Utilizing technology for kids in urotherapy
For school-aged children, wetting the bed, or having an accident at school can be very embarrassing. For children with bladder and bowel dysfunction (BBD) this can be a regular occurrence and goes beyond embarrassment. It’s stressful and can have a negative impact on a child’s self-esteem.
Urotherapy is the standard treatment method for BBD and can improve the child’s quality of life. It consist of educational discussions with the family about healthy bladder and bowel habits, documentation of symptoms with diaries, support and encouragement.
These educational sessions traditionally relied on typical instruction methods such as pamphlets and talking to the children and parents in the clinic setting. The pediatric urology team at McMaster Children’s Hospital (MCH) sought for an alternative method to provide this information to young patients. The result was a kid-friendly animated bladder training video, created with combined funding from the Canadian Urological Association and McMaster Surgical Associates.
“We wanted to try something that would be easier for parents to use at home and interact with their kids.”
“It can be difficult to get kids to open up about this topic,” says Natasha Brownrigg, a nurse practitioner in pediatric urology at MCH. “So, we wanted to try something that would be easier for parents to use at home and interact with their kids.
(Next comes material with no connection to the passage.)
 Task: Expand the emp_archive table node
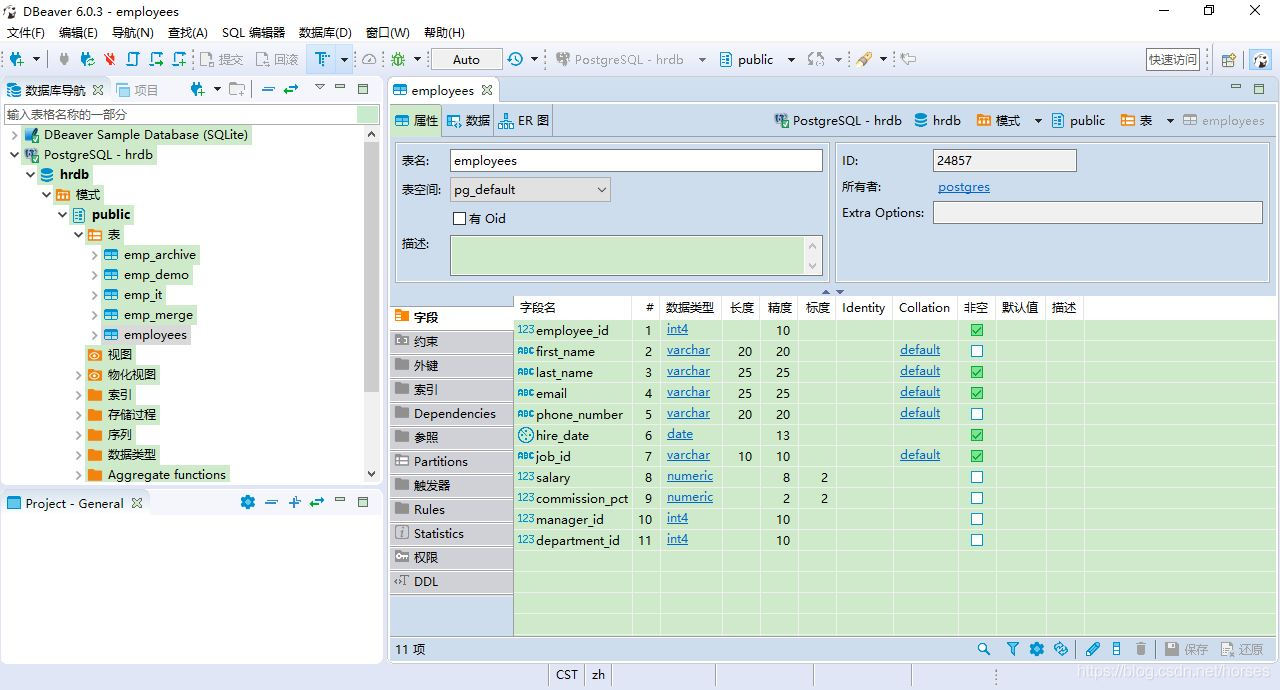pyautogui.click(x=95, y=255)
In addition, as clinicians we thought it would be more interesting to use in clinics compared to our standard pamphlets.”
While the video sounded like a good idea, especially in an age where technology is easily embraced by children, the pediatric urology team wanted to ensure that it didn’t diminish the level of care they provide. Therefore, Dr. Luis Braga, pediatric urologist at MCH, led a research study to test if the bladder training video was as effective as the traditional discussions and paper handouts.
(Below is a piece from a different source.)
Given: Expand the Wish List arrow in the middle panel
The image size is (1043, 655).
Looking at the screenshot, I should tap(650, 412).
The study enrolled 150 children age 5 to 10 who had no other medical concerns or diagnoses. Half of them were given the video to watch and half had a traditional discussion. They were assessed again at a 3-month follow up appointment.
It is becoming a popular tool for pediatric urology professionals across North America and even Europe.
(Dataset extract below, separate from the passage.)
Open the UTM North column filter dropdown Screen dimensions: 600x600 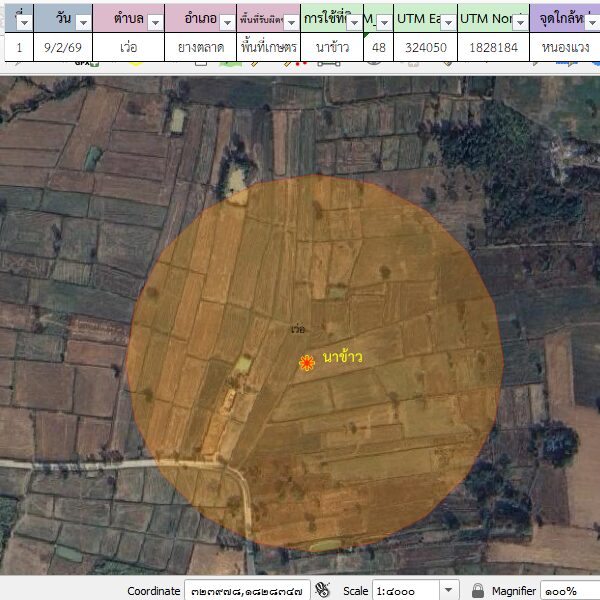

“We were thrilled to hear feedback like ‘the video did our family well’ and ‘it was very easy for children to understand’,” says Natasha. “But it was comments like these; ‘The video was much more appropriate for teaching children about a complicated topic, electronics are very much in their future’ and ‘Despite things being better we still regularly watch the video, all my kids love it age 2, 4, 6’ that really validated the video.”
Although the video was initially shown in the clinic, parents liked that they had access to it to review from home as often as necessary. Plus, the kids were retaining the content well.
Over the past year, the study results have proven that the video is just as effective as the traditional method at not only reducing symptoms, but improving the children’s quality of life.
The video is now regularly incorporated into treatment at McMaster Children’s Hospital and is becoming a popular tool for pediatric urology professionals across North America and even Europe.